# Start of TEXT

Bowman shoots into a dartboard, with possible gain ranging from 0 to 10 points.

Probability that he shoots 30 points in 3 shots is 0.008.

Probability that he shoots < 8 in one shot is 0.4.

Probability that he shoots exactly 8 in one shot is 0.15.

What is the probability that he gains at least 28 points in 3 shots?

**3. The Attempt at a Solution**

My solution:

[tex]

P(X \ge 28) = P(X = 28) + P(X = 29) + P(X = 30)

[/tex]

We know

**P(X = 30)**so it's sufficient to count

**P(X = 28)**and

**P(X = 29)**.

__X = 28__This situation can occur either if:

(a) He shoots 10, 10 and 8 (in any order)

(b) He shoots 10, 9, 9 (in any order)

# End of TEXT

*REQUIRED TASKS*.
A. List every probability value given in the dartboard problem statement, with what each one describes.
B. In the dartboard problem, what range of points can a single shot gain?
C. Pick up the dartboard solution after its last line and write what comes next.

# Start of GIVEN INFORMATION

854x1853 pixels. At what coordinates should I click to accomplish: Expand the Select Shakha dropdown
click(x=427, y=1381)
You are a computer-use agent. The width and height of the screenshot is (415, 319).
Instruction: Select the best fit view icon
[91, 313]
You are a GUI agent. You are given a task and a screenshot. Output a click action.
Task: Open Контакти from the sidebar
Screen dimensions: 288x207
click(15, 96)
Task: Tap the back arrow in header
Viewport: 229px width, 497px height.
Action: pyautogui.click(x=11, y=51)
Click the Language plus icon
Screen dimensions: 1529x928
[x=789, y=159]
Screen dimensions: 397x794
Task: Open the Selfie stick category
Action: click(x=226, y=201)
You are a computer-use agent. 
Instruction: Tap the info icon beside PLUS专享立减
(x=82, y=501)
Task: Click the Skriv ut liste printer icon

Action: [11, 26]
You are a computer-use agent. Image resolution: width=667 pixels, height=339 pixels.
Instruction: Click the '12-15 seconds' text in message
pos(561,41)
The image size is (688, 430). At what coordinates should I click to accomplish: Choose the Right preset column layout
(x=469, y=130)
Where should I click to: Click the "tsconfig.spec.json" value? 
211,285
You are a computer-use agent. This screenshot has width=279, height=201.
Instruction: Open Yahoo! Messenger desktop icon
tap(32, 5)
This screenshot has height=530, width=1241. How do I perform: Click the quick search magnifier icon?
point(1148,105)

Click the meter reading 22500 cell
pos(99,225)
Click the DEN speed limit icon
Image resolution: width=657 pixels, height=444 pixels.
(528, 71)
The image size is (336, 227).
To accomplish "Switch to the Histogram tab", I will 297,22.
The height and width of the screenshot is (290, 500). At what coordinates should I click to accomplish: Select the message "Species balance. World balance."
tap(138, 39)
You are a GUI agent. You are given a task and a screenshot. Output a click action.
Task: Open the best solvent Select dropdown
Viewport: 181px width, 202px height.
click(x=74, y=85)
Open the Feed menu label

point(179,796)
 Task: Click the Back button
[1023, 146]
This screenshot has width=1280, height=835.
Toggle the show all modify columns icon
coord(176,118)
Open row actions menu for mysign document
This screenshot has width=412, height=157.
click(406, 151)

# End of GIVEN INFORMATION

*ANSWERS TO THE PROBLEMS*.
A.
0.008: he shoots 30 points in 3 shots
0.4: he shoots less than 8 in one shot
0.15: he shoots exactly 8 in one shot

B. From 0 to 10 points.

C.
So I guess:

[tex]

(*)\ \ \ \ P(X = 28) = (P(X = 10).P(X =10).P(X = 8))+(P(X=10).P(X=9).P(X=9))

[/tex]

What I'm interested in is whether this is ok. I don't know if I should take into an account that (let's take for example the case

**(a)**) the bowman can shoot the points in any order, ie. 10, 10, 8 or 10, 8, 10 and so on.

Don't I have to multiply

**(*)**with 3! so that I cover all the orders in which the shooter can gain those points?

Thank you very much.